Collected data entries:
☆ ☆ ☆ ☆

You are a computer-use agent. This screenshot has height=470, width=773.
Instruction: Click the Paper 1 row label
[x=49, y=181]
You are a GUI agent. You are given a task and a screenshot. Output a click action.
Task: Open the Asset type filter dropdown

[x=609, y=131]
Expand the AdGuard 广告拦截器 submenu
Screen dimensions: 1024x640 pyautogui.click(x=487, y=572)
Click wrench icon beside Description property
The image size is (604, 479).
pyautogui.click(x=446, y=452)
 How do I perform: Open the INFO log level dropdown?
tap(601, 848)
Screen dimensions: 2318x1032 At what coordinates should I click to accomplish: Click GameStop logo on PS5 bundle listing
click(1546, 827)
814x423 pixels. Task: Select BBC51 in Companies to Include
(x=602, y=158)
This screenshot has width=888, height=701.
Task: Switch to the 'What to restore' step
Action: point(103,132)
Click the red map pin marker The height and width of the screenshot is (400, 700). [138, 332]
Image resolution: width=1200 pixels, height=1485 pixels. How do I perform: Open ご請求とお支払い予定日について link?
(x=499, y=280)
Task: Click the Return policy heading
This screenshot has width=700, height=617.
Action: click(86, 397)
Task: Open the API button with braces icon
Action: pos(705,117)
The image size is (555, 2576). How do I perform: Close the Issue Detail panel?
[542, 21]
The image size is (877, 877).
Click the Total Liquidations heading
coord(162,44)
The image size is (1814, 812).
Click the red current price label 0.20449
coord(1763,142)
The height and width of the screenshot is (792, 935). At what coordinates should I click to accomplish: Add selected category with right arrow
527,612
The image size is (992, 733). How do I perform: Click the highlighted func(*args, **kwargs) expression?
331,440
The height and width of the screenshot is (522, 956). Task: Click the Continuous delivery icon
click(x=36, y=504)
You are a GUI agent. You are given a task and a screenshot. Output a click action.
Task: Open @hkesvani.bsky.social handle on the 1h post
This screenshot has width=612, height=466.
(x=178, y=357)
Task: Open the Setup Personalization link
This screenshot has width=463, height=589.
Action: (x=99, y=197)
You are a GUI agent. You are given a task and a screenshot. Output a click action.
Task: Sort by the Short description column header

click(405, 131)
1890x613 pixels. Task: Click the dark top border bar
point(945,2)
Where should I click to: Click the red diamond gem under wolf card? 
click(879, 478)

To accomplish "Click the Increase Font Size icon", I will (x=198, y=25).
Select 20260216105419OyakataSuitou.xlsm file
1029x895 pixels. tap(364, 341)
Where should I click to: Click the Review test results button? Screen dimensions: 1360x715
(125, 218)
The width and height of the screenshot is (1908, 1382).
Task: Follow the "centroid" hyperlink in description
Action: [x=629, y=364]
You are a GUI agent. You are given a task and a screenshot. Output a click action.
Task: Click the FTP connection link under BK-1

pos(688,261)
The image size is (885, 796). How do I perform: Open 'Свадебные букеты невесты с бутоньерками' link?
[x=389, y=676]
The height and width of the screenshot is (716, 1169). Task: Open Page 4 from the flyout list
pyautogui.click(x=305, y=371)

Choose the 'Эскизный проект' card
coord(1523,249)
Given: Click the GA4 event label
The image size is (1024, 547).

☆ ☆ ☆ ☆

Aim of the exercise: Once the records end, copy them all again exactly.

Exercise result:
You are a computer-use agent. This screenshot has height=470, width=773.
Instruction: Click the Paper 1 row label
[x=49, y=181]
You are a GUI agent. You are given a task and a screenshot. Output a click action.
Task: Open the Asset type filter dropdown

[x=609, y=131]
Expand the AdGuard 广告拦截器 submenu
Screen dimensions: 1024x640 pyautogui.click(x=487, y=572)
Click wrench icon beside Description property
The image size is (604, 479).
pyautogui.click(x=446, y=452)
 How do I perform: Open the INFO log level dropdown?
tap(601, 848)
Screen dimensions: 2318x1032 At what coordinates should I click to accomplish: Click GameStop logo on PS5 bundle listing
click(1546, 827)
814x423 pixels. Task: Select BBC51 in Companies to Include
(x=602, y=158)
This screenshot has width=888, height=701.
Task: Switch to the 'What to restore' step
Action: point(103,132)
Click the red map pin marker The height and width of the screenshot is (400, 700). [138, 332]
Image resolution: width=1200 pixels, height=1485 pixels. How do I perform: Open ご請求とお支払い予定日について link?
(x=499, y=280)
Task: Click the Return policy heading
This screenshot has width=700, height=617.
Action: click(86, 397)
Task: Open the API button with braces icon
Action: pos(705,117)
The image size is (555, 2576). How do I perform: Close the Issue Detail panel?
[542, 21]
The image size is (877, 877).
Click the Total Liquidations heading
coord(162,44)
The image size is (1814, 812).
Click the red current price label 0.20449
coord(1763,142)
The height and width of the screenshot is (792, 935). At what coordinates should I click to accomplish: Add selected category with right arrow
527,612
The image size is (992, 733). How do I perform: Click the highlighted func(*args, **kwargs) expression?
331,440
The height and width of the screenshot is (522, 956). Task: Click the Continuous delivery icon
click(x=36, y=504)
You are a GUI agent. You are given a task and a screenshot. Output a click action.
Task: Open @hkesvani.bsky.social handle on the 1h post
This screenshot has width=612, height=466.
(x=178, y=357)
Task: Open the Setup Personalization link
This screenshot has width=463, height=589.
Action: (x=99, y=197)
You are a GUI agent. You are given a task and a screenshot. Output a click action.
Task: Sort by the Short description column header

click(405, 131)
1890x613 pixels. Task: Click the dark top border bar
point(945,2)
Where should I click to: Click the red diamond gem under wolf card? 
click(879, 478)

To accomplish "Click the Increase Font Size icon", I will (x=198, y=25).
Select 20260216105419OyakataSuitou.xlsm file
1029x895 pixels. tap(364, 341)
Where should I click to: Click the Review test results button? Screen dimensions: 1360x715
(125, 218)
The width and height of the screenshot is (1908, 1382).
Task: Follow the "centroid" hyperlink in description
Action: [x=629, y=364]
You are a GUI agent. You are given a task and a screenshot. Output a click action.
Task: Click the FTP connection link under BK-1

pos(688,261)
The image size is (885, 796). How do I perform: Open 'Свадебные букеты невесты с бутоньерками' link?
[x=389, y=676]
The height and width of the screenshot is (716, 1169). Task: Open Page 4 from the flyout list
pyautogui.click(x=305, y=371)

Choose the 'Эскизный проект' card
coord(1523,249)
Given: Click the GA4 event label
The image size is (1024, 547).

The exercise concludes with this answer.